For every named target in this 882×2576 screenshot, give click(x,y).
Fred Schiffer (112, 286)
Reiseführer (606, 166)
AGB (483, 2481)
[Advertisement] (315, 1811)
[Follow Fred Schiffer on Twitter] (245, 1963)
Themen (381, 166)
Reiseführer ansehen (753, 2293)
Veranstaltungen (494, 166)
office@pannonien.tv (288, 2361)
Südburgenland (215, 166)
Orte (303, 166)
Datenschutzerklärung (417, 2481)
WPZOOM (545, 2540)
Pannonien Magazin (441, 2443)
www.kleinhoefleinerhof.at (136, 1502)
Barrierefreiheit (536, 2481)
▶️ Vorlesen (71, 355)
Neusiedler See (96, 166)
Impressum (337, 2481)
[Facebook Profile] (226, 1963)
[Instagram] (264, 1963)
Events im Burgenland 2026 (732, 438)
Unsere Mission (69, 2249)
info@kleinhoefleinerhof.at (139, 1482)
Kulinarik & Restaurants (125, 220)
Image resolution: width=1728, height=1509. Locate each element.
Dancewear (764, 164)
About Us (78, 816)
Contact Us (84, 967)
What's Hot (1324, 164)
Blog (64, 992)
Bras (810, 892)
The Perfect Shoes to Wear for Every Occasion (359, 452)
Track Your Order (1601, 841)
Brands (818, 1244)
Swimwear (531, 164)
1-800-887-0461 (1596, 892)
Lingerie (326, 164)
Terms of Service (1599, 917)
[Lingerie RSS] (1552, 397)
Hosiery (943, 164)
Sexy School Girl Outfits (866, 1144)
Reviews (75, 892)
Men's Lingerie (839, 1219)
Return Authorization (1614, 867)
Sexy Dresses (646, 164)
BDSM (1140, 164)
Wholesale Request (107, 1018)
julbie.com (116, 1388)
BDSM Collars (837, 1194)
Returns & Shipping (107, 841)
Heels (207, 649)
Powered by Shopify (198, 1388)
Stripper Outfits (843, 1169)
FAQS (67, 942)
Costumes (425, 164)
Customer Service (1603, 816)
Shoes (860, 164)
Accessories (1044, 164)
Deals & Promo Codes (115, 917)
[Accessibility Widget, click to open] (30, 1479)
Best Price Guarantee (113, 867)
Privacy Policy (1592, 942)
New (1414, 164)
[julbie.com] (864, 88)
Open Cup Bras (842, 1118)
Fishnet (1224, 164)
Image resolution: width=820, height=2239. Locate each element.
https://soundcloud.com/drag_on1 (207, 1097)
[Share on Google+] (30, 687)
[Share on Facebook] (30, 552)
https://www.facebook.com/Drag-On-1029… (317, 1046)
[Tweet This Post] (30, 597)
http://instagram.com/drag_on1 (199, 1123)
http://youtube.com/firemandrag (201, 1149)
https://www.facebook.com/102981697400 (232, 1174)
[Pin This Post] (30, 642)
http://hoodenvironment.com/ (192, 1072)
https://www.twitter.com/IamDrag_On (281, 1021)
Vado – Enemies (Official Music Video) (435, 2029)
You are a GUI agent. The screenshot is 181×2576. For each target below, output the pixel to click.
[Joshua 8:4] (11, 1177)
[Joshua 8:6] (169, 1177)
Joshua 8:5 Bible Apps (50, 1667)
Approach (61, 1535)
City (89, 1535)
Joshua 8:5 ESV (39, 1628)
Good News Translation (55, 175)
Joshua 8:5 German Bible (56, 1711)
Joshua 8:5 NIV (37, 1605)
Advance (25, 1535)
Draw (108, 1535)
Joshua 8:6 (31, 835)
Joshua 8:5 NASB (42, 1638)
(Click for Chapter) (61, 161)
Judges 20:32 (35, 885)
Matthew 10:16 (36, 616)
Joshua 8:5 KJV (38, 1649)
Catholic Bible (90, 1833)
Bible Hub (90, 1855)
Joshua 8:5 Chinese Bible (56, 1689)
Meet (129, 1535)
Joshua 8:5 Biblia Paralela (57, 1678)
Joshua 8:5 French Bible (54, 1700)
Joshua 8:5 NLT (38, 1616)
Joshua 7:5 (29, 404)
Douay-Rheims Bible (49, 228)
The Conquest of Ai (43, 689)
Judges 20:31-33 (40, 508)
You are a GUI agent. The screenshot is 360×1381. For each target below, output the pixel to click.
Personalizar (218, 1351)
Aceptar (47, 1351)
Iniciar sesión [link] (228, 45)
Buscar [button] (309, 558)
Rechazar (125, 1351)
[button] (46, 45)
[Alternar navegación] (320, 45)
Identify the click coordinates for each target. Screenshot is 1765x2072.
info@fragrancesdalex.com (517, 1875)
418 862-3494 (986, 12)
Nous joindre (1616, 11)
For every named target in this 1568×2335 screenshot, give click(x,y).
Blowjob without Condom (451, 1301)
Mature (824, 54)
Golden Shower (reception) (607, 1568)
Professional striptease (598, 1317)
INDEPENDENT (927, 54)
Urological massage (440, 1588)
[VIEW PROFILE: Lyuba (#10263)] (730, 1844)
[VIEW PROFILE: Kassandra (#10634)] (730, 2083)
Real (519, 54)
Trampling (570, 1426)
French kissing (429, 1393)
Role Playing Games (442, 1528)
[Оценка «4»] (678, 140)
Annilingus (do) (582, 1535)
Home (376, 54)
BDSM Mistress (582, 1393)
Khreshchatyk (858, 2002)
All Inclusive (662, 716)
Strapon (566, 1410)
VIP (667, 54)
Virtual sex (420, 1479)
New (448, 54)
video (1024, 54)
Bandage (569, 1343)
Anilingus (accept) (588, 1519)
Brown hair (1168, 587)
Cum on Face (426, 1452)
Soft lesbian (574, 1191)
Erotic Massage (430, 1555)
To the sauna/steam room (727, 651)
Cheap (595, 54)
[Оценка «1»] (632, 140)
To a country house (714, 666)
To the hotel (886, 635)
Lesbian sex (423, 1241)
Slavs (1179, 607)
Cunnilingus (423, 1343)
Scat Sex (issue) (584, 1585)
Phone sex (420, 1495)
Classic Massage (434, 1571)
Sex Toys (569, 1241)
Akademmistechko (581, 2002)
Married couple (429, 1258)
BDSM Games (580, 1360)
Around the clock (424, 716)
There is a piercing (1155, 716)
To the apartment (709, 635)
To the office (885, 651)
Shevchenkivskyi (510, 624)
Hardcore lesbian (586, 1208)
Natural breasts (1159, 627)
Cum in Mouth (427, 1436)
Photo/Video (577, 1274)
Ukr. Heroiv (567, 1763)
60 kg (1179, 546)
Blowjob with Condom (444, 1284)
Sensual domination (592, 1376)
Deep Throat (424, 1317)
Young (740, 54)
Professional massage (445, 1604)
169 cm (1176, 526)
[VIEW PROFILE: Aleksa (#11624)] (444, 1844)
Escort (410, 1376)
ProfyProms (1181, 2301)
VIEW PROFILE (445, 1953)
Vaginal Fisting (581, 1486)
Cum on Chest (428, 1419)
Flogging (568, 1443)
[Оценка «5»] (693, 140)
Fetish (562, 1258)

======

Try it: Check each line above for the string "info" and copy the ones that have it.

Answer:
info@kleinhoefleinerhof.at (139, 1482)
info@fragrancesdalex.com (517, 1875)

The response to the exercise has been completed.